§ Supplied passage:
= Beginning of Section =

# 20% down or 5% down and investing the rest



## Bear2Bull (Nov 11, 2013)

I will be in the market to buy a home in a year and want to get peoples thoughts on which option is better. Lets assume for arguments sake that I can get a 6% rate of return.

House: 500K
20% DP: 100K
5% DP: 25K
Interest: 3.6%
5 year term
25 year amortization


If I put a 5% downpayment and put the rest into my hypothetical investment and get 6% return..

- I would get $4500/yr ($3735 after tax)
- Pay CHMC fees of ~14,250 amortized over 25 years = 570 yr
- Amortized interest payments of $28,760/yr 

If I put a 20% downpayment.
- Amortized interest payment of $25 732/ yr

With these assumptions, wouldn't a 5% downpayment make more sense because the 6% return on $75000 more than covers the difference in interest and CHMC fees from a liquidity perspective?


----------



## none (Jan 15, 2013)

I don't agree with dividing the $14,250 over 25 years in your analysis. You are paying that immediately and there is no guarantee (although intentioned) that you will live there for 25 years. You pay that amount whether you live there the average of 5 or your estimates of 25 - it doesn't matter. YOU PAY!

I'm all for holding a mortgage and having investments but I do not agree with taking on a CMHC charge just to invest. No way.

And really there it is highly improbable that the interest on that charge will average out at 3.6 % over 25 years. The average is probably closer to 5% which tanks any benefit your investment strategy may have. 

TL;DR: DO NOT DO THIS, IT'S DUMB.


----------



## Just a Guy (Mar 27, 2012)

You could pay down your mortgage 20%, save the CMHC fees (on which you'll pay interest on for 25 years) then get a heloc on your property, borrow the investment money and write off the interest on the money you invest.

= End of Section =

§ Source information:
= Beginning of Section =

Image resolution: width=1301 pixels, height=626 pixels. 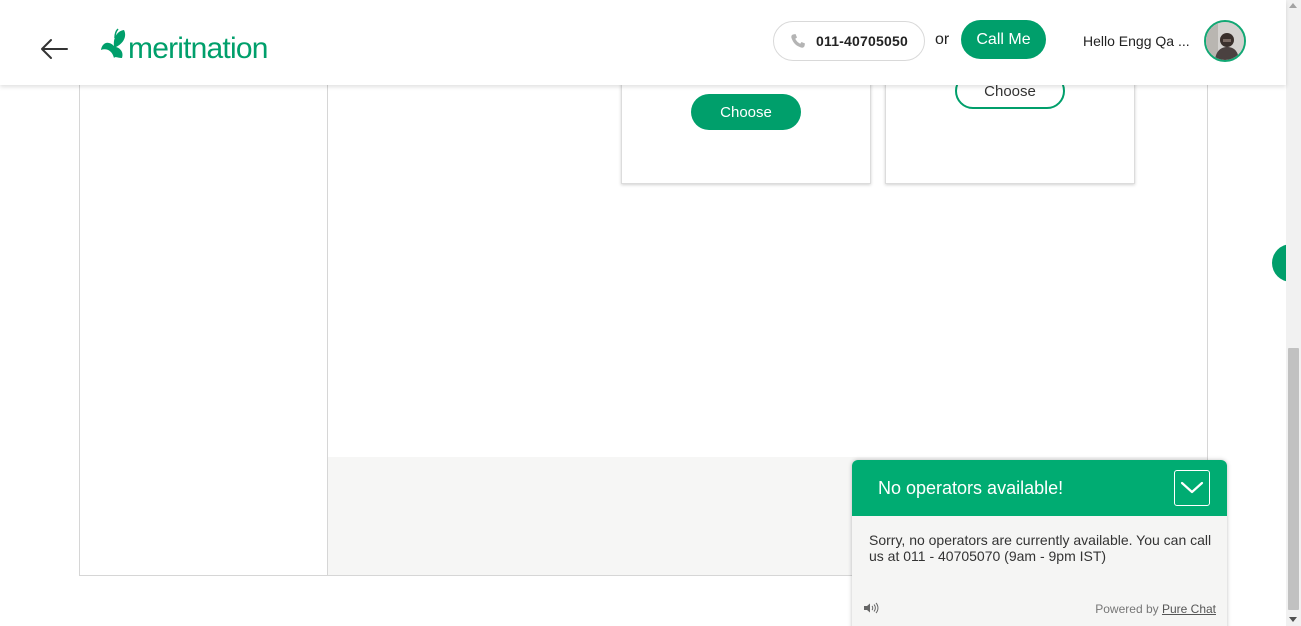 What do you see at coordinates (942, 40) in the screenshot?
I see `or-text: or` at bounding box center [942, 40].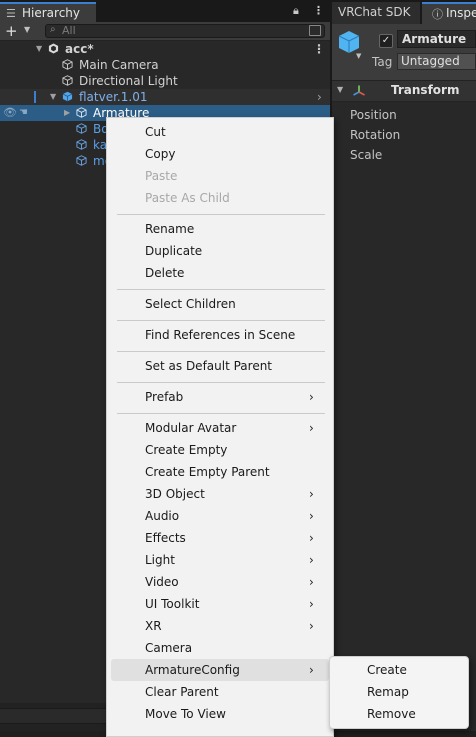  What do you see at coordinates (296, 11) in the screenshot?
I see `lock-icon: 🔒︎` at bounding box center [296, 11].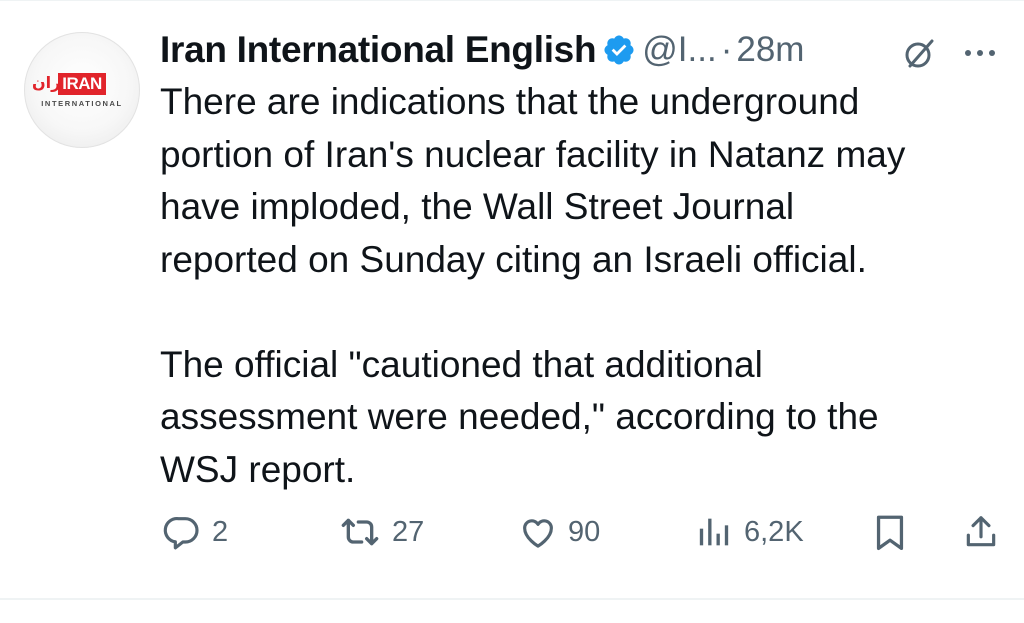 The image size is (1024, 623). What do you see at coordinates (512, 0) in the screenshot?
I see `top-divider` at bounding box center [512, 0].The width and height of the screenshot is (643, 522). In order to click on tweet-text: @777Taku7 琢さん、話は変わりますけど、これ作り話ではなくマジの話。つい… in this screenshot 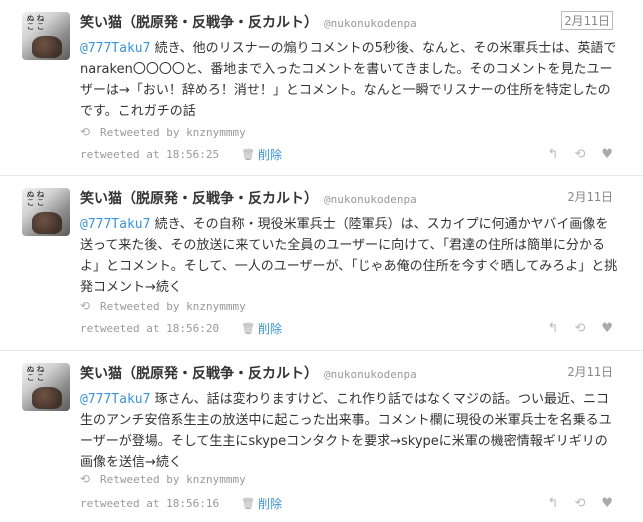, I will do `click(350, 431)`.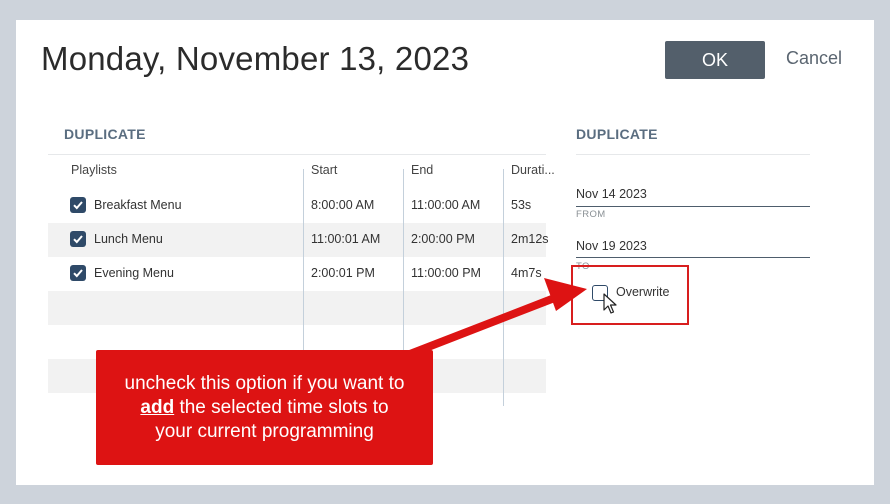 Image resolution: width=890 pixels, height=504 pixels. Describe the element at coordinates (264, 384) in the screenshot. I see `callout-line-1: uncheck this option if you want to` at that location. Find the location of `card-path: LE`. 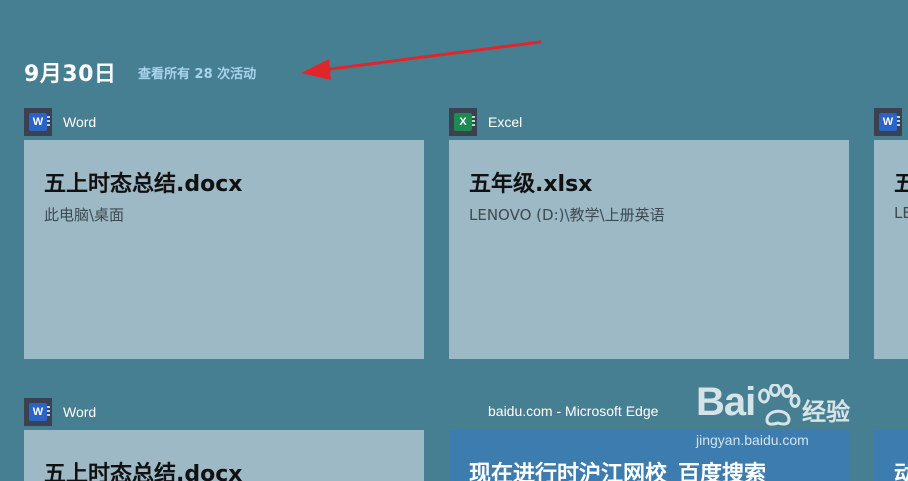

card-path: LE is located at coordinates (901, 213).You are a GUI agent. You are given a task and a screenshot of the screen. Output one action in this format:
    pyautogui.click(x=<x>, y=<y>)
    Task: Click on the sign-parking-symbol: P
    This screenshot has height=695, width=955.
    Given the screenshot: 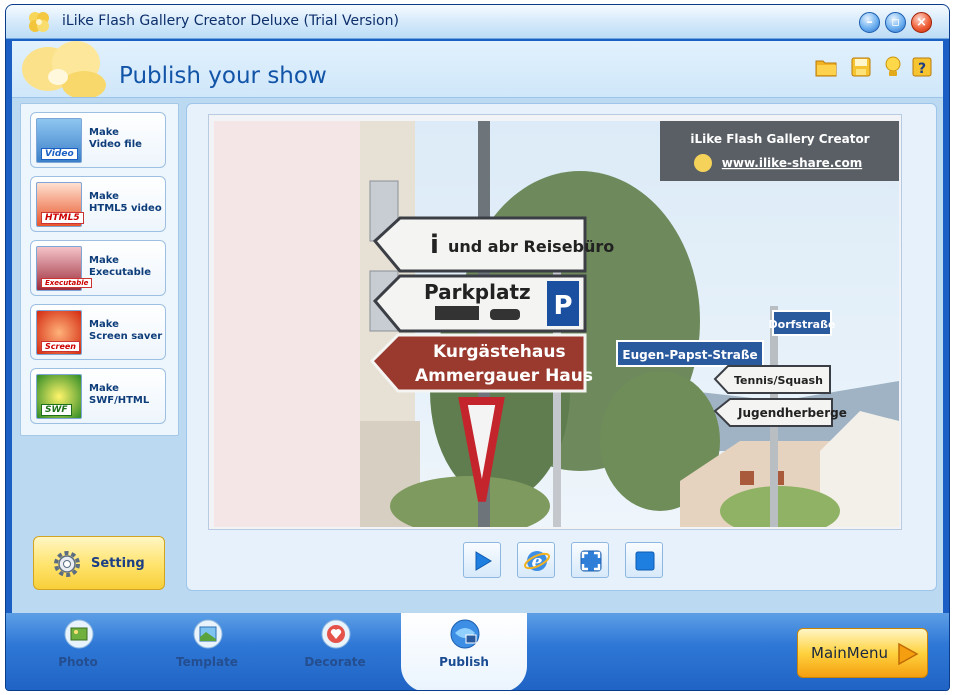 What is the action you would take?
    pyautogui.click(x=562, y=306)
    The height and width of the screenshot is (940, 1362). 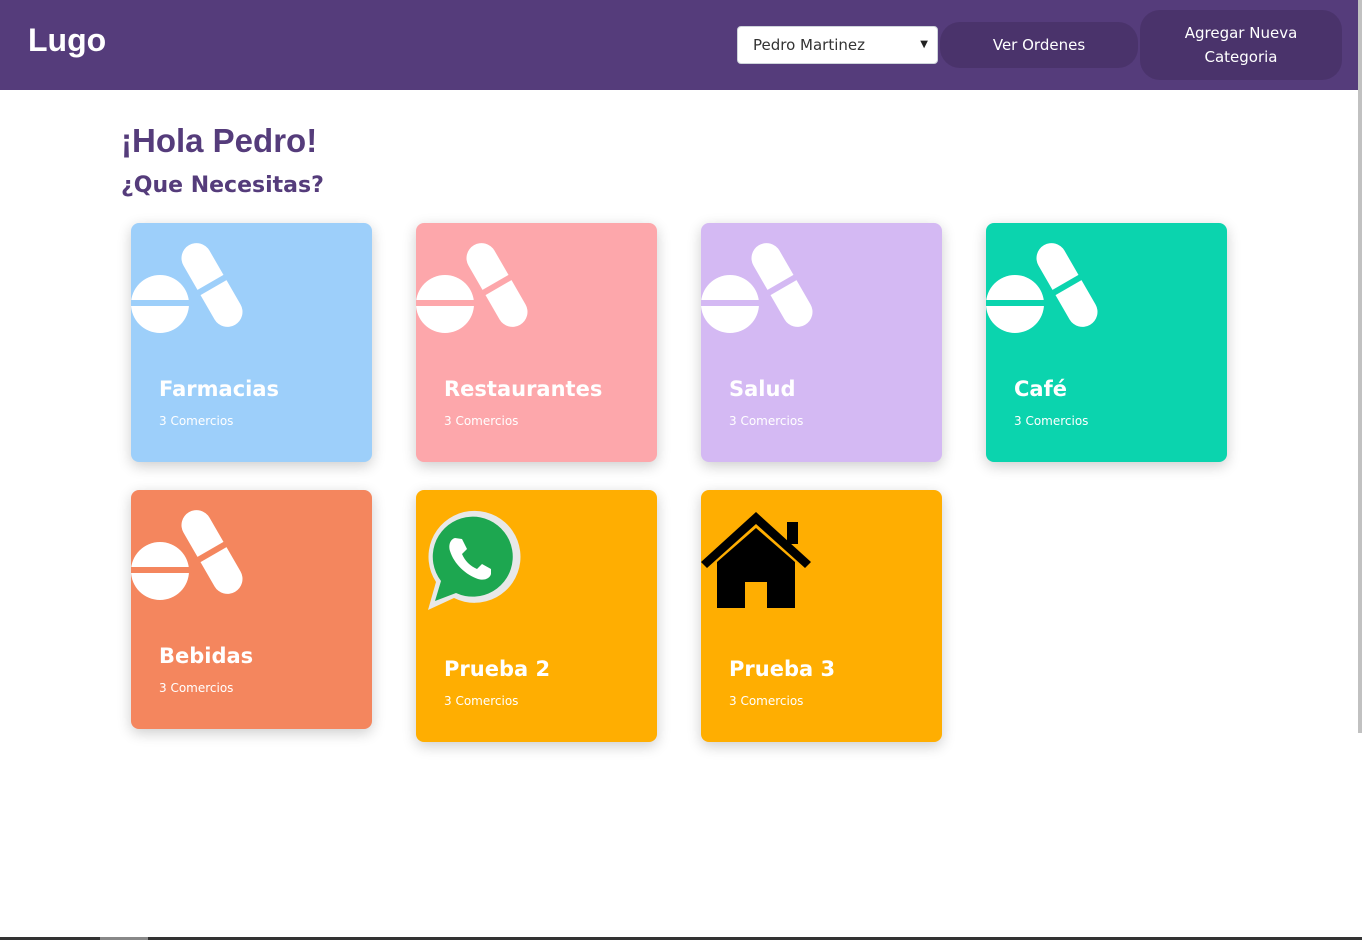 What do you see at coordinates (1040, 389) in the screenshot?
I see `category-title: Café` at bounding box center [1040, 389].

= End of Section =

Carry on with the mortgage down payment discussion from the point where it stops.

§ Written answer:
----------



## Charlie (May 20, 2011)

I calculate your break-even at about 8 years assuming no tax. (Future value of $89,250 debt at 3.6% vs Future value of $75,000 portfolio at 6%).

Too risky for me and likely better sources for debt. HELOC makes more sense if you're a leverage junkie.


----------



## none (Jan 15, 2013)

Also if you want to play probabilities take a variable rate mortgage and invest the $200 a month.


----------



## OurBigFatWallet (Jan 20, 2014)

I'd probably do 20% down for the simple fact that you save the CMHC fees and it would increase your cash flows that could then be used to invest


----------



## Rusty O'Toole (Feb 1, 2012)

It would be even cheaper to rent the house and invest the whole works. Houses in that price bracket usually rent for way under the carrying cost. Add up the potential return on your down payment, as you have done, plus the monthly payment, taxes, insurance, maintenance, and you will find your landlord is subsidizing you to the tune of hundreds of dollars a month, possibly over $1000 a month.


----------



## Taraz (Nov 24, 2013)

Rusty O'Toole said:


> It would be even cheaper to rent the house and invest the whole works. Houses in that price bracket usually rent for way under the carrying cost. Add up the potential return on your down payment, as you have done, plus the monthly payment, taxes, insurance, maintenance, and you will find your landlord is subsidizing you to the tune of hundreds of dollars a month, possibly over $1000 a month.


^Yes! This. The higher-end you go in the rental market, the more bang you get for your buck (in general). While slum-lording can be highly profitable, high-end properties generally aren't. In fact, your landlord will probably be subsidizing your rent.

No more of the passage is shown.